A Martina le falló la voz. Un frío glacial le atenazaba la garganta. Tragó saliva y preguntó, vacilante:
– ¿Hiciste aquí tus fotografías? ¿Tus Restos de Serie? ¿Las que yo vi por primera vez, el día en que te conocí en el Palacio de la Música?
– Muchas de ellas.
– ¿Fosco desenterraba los cadáveres del camposanto de la isla?
– Acopia modelos para su juicio final -repuso Berta, riendo-. Se enamora de ellos. Los viste, disfraza, maquilla. En una ocasión me confesó que había llegado a probar su carne. Pero no todo es lúgubre en nuestra relación con los inmortales. Antes de que se corrompan, solemos divertirnos un poco. Forma parte del proceso creativo. Como aquella ocasión en que decidimos enfrentar al pobre Heliodoro con el espectro de su padre. Tendrías que haberle visto en el cementerio, cuando le quitamos la capucha a la momia. Ese idiota se emborrachó tanto que difícilmente podría recordar el aquelarre. Le hicimos creer que él mismo lo había vuelto a enterrar. Pero lo trajimos aquí, y Fosco lo dibujó. Pedro Zuazo es uno de estos diablos, el más odioso de todos.
Martina notó un zumbido en el cerebro. La cripta se desdibujó ante sus ojos.
– Tú no has muerto.
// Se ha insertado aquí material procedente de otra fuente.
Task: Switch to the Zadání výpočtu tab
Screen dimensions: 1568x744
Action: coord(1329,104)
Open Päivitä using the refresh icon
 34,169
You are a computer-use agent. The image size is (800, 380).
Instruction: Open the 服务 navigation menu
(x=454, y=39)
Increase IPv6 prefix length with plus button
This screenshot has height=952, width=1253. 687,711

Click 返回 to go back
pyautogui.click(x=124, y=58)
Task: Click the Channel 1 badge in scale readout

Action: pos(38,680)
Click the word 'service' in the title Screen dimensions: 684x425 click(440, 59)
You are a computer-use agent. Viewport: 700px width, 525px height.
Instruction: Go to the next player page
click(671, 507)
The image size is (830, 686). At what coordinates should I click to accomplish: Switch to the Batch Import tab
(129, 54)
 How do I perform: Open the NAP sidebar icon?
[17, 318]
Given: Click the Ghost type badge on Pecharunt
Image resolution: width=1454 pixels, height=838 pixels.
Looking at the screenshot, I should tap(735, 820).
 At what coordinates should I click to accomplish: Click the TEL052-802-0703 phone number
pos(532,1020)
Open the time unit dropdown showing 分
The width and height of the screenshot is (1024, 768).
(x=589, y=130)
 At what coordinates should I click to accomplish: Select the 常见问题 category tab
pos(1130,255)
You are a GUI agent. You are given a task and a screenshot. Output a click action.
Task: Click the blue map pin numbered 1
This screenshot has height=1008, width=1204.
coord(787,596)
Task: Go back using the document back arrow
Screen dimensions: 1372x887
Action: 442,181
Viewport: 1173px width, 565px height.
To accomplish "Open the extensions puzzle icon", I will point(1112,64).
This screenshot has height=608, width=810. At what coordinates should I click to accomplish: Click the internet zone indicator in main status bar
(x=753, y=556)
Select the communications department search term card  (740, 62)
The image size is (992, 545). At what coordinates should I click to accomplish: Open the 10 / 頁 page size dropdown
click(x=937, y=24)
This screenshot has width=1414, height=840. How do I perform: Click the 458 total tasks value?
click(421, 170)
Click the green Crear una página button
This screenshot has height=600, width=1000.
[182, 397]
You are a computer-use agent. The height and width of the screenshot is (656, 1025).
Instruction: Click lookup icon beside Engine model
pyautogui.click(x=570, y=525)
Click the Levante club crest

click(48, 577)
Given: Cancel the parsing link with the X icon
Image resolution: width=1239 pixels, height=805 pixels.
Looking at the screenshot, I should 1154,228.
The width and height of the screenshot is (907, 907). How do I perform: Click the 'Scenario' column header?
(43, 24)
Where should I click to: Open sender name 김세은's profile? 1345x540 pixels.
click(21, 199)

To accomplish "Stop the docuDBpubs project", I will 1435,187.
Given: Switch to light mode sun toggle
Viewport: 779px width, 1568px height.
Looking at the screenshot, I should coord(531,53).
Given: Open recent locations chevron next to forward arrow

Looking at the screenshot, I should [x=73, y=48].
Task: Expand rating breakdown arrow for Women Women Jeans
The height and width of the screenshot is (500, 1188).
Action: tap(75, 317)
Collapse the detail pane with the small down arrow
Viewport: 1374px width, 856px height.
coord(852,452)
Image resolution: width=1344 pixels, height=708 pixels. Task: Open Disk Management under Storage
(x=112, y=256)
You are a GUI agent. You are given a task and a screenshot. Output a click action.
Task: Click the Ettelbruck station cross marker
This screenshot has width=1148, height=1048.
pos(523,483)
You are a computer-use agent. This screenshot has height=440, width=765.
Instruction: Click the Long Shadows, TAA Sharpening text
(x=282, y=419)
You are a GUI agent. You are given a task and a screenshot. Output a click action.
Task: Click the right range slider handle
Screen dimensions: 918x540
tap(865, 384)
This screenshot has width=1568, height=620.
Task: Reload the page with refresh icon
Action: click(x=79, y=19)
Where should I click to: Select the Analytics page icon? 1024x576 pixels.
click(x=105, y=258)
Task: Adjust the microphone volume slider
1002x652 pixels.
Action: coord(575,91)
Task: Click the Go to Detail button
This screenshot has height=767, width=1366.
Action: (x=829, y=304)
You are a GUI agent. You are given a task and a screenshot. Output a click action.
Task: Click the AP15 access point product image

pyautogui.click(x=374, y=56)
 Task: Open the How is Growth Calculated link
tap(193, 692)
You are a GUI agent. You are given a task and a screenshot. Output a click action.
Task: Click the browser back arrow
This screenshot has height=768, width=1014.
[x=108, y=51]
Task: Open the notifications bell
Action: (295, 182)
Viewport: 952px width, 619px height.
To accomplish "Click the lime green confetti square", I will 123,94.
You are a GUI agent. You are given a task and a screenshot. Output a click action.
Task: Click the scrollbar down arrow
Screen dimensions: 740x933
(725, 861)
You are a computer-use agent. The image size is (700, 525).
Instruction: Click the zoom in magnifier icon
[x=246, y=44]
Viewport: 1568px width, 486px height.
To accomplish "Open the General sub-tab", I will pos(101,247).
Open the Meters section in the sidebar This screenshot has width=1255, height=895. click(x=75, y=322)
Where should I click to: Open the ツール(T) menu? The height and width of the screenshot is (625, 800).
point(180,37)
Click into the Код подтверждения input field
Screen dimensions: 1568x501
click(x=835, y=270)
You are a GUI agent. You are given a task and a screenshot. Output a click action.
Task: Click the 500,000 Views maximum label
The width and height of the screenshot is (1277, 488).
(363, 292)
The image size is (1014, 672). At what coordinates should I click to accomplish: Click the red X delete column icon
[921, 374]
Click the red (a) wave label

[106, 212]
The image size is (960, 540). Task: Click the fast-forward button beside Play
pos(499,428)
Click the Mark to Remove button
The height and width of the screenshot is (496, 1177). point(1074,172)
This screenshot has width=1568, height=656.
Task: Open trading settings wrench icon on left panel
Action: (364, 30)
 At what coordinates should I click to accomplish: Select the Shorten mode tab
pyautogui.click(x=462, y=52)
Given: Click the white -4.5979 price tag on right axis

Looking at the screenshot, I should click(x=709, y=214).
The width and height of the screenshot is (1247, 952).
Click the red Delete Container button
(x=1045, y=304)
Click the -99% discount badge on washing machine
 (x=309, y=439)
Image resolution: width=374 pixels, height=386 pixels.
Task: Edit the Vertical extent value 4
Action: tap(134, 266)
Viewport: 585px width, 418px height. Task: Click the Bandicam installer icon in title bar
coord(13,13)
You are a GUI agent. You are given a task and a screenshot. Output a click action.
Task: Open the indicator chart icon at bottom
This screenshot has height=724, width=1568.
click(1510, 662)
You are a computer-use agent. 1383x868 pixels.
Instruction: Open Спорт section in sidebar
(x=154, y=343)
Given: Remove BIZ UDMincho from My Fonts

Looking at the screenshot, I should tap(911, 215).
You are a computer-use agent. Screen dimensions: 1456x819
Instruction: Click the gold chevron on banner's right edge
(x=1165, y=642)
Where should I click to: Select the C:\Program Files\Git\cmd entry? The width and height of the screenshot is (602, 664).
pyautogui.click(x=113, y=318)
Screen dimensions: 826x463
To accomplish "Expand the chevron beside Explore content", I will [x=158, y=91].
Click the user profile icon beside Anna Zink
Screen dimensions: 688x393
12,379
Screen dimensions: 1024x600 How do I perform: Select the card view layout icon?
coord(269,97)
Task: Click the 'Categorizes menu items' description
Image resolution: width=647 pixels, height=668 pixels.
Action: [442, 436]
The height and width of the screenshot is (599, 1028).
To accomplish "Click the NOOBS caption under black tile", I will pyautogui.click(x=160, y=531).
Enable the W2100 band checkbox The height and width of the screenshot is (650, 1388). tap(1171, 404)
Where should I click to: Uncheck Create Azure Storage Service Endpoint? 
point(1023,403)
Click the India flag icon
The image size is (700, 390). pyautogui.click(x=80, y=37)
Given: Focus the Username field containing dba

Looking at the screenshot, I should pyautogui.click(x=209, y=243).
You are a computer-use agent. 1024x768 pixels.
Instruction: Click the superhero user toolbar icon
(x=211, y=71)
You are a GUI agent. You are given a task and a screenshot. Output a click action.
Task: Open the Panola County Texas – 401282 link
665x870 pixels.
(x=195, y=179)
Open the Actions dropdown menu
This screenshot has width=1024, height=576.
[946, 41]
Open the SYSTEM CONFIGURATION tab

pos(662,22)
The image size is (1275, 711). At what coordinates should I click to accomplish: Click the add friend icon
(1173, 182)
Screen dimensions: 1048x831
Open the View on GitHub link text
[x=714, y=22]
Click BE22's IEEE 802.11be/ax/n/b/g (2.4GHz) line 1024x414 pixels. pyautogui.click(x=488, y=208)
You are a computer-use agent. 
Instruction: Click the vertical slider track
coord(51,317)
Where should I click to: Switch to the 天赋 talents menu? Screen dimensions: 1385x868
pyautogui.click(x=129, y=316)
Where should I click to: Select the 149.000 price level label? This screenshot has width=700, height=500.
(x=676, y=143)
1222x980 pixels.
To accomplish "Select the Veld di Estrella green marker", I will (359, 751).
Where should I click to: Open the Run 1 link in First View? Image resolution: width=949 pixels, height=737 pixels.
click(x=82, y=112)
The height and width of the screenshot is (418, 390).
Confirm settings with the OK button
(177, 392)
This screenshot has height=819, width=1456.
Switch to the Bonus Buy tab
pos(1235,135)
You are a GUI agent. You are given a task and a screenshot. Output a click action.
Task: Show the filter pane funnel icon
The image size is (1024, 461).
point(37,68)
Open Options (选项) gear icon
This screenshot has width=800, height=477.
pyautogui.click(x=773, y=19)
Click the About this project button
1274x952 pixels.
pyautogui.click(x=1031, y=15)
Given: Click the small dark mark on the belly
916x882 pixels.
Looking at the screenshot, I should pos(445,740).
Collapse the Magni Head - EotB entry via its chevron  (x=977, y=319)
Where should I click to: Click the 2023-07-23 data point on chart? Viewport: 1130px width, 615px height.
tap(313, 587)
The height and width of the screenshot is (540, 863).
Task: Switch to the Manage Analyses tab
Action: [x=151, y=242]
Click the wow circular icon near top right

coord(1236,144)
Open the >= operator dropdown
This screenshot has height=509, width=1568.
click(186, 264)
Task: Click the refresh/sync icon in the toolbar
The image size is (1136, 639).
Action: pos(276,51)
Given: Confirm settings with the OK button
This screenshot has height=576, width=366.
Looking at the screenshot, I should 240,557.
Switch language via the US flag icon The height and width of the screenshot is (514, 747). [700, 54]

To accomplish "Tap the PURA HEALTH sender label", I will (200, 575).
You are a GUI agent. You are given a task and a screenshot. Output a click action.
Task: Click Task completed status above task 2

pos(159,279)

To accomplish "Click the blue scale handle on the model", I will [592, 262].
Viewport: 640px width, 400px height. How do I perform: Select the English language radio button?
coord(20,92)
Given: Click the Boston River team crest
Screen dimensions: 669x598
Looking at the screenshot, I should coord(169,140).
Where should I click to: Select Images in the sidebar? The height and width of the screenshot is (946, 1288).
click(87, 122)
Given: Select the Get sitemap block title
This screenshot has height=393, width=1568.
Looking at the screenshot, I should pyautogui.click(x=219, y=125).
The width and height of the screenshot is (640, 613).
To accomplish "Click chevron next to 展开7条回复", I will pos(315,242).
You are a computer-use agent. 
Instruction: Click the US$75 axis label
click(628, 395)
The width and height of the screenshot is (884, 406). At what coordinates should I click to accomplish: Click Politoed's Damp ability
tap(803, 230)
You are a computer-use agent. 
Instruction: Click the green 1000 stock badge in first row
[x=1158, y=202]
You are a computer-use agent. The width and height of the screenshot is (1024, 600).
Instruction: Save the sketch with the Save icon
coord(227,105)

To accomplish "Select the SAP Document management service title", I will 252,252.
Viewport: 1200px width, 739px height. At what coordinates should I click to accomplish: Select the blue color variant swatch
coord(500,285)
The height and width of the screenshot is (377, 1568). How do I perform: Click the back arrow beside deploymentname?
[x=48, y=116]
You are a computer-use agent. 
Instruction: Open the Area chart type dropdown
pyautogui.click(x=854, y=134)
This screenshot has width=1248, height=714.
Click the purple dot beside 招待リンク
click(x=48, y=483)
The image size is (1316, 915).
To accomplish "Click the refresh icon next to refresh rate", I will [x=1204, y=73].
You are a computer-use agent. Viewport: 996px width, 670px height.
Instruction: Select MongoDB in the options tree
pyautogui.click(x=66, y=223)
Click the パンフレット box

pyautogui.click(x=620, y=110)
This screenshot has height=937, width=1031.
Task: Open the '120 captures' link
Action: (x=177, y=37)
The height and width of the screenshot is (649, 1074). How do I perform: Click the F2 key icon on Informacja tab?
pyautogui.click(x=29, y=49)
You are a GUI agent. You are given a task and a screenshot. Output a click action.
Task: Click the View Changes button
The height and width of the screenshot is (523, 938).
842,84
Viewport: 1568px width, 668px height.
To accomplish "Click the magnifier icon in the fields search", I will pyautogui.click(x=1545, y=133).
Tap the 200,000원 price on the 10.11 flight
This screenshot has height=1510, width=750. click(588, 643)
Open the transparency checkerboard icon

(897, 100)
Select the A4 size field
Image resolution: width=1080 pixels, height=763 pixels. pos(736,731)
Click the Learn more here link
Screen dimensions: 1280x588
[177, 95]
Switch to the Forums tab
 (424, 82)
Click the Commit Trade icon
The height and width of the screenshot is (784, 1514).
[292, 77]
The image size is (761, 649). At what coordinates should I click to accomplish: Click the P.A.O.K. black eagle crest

Sin embargo, él te ha representado. Y Elifaz le sirvió de modelo para ese Cristo.
– La necrofilia de Fosco no es exclúyeme. Su arte también se inspira en los vivos.
– ¿En los Hermanos?
– Preferentemente.
– Supongo que los conoces a todos.
– Si lo que quieres preguntarme es si asistía a las ceremonias de los solsticios, no me las hubiera perdido por nada del mundo.
– Creía que en la Hermandad no había ninguna mujer.
– Y no la hay, todavía. Alguna vez me disfracé, para acompañarles. Ese patán del Quemao nunca me reconoció. -Berta sacudió sus cadenas-. Ahora ya sabes algo más de nosotros. ¿Quizá habrías preferido seguir a oscuras?
Martina se obligó a seguir, a pensar.
– Debo admitir que al principio conseguiste engañarme, Berta, pero no estoy ciega.
– ¿Sólo al principio?
– Después cometiste algunos errores. Todos los cometisteis.
– ¿Ha comenzado el interrogatorio?
– Considéralo así.
– Muy bien, subinspectora. ¿Qué errores cometí?
– No deberías haberme llamado a Jefatura. Nunca lo habías hecho. Pero el lunes, poco después de las once, descolgaste un teléfono para informarme de un crimen. Lo habías oído en la radio, dijiste. Debiste escuchar con mucha atención, porque retuviste el nombre de la víctima. Un pescador de Portocristo, Dimas Golbardo. Estabas impresionada por la barbarie del asesinato.
– Yo diría que fue una reacción muy humana.
– Eso pensé. Y por eso, acto seguido, ingenuamente, te confié que me habían encomendado el caso. En consecuencia, te pusiste en acción. Pero disponías de poco tiempo. De la misma manera que habías amañado la noticia del suceso, inventaste una cita en el centro de Bolscan con un marchante, un tal Gustavo Adorno. He comprobado que ninguna emisora informó de la muerte de Golbardo hasta la una y media del mediodía, por lo que no podías tener noticia del asesinato a menos que alguien directamente implicado te hubiera puesto en antecedentes. Por otra parte, Gustavo Adorno nunca existió. No estuvo en casa, en nuestra casa, nunca admiró ni contrató tus fotografías. La viuda Margarel, nuestra vecina, permaneció toda la mañana podando el seto. Te vio salir poco después de que yo me marchara a comisaría, pero no te vio regresar. Tampoco pudo trasnochar Adorno en compañía vuestra porque los fantasmas, aunque Daniel Fosco, compinchado contigo, sostenga lo contrario, no toman cócteles margarita. Debo admitir que su interpretación ha sido ingeniosa. Casi tan convincente como la tuya.